Sitting down with your two grandchildren, your attention focuses on the second book. Holding this world atlas, you begin dreaming up a make-believe trip. Noticing the Andes Mountains painted on the cover of the third book, your grandson points to the mountain range on the map and asks what life is like in Argentina. Picking up this book titled The Lion of Tupungato, you begin to read the first page aloud and soon realize, there is more to this story than a mountain range, a lion, and a little girl.
“Have you ever had to do something you didn’t want to do, or be someplace when you’d rather be anywhere but there? Does it frustrate you when your parents make decisions about what you should do, without consulting you? Well, let me introduce you to Sedona; you may have a bit in common.
It was Memorial Day weekend and Sedona’s parents were in Nantucket celebrating their wedding anniversary, while she was confined to a meager twenty-minute ride to her grandfather’s house. She didn’t mind spending time with him. But if the truth were to be known, she really would have preferred to travel to Massachusetts, Madagascar, or Malaysia.”
After reading the entire story, you come to the last page. “Sedona sat quietly with a smile. She realized her trip across town to see her grandfather was more meaningful than any other place in the world she could have traveled to during spring break.”

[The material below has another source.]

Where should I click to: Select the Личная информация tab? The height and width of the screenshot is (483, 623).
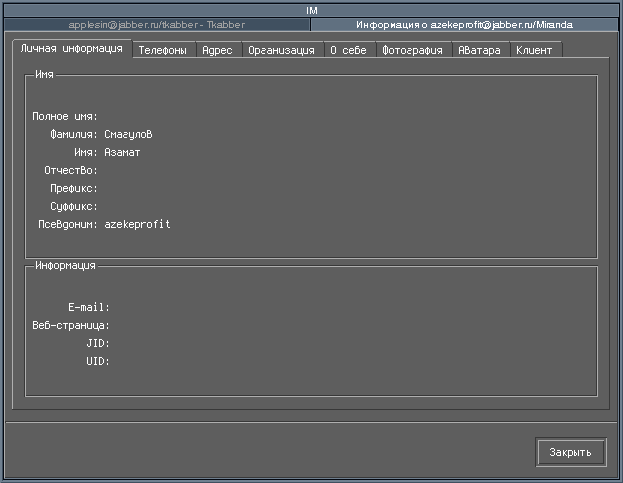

How much enjoyment can this approximate one-hundred-fifty-page story bring? It all depends on how you look at it. You might find The Lion of Tupungato stimulates your interest, beyond the printed words inside. The interesting views on life south of the equator, might intrigue you. You may relish in being a detective. Unlock the mysterious code that might have led to this actual plane crash in the Andes Mountains. And with any luck, this fun adventure will possibly boost your children’s curiosity about the world. Perhaps it will even persuade them to inquire; where their ancestors came from, before they immigrated, and struggles they might have encountered to claim their freedom. It could possibly, provoke your children to dig deep, find their strengths, and understand where they get the power to make it through difficult times in life. You might enjoy discussing the differences between the two girls in the story. One girl learns to be gentle about judging others too quickly, while another finds strength to deal with bullying and inequality. Maybe you’ll stop at the end of each short chapter to discuss unfamiliar words, new places, and family values. You could even try your hand at illustrating your favorite scene in the story. There are numerous layers to this seemingly simple children’s story.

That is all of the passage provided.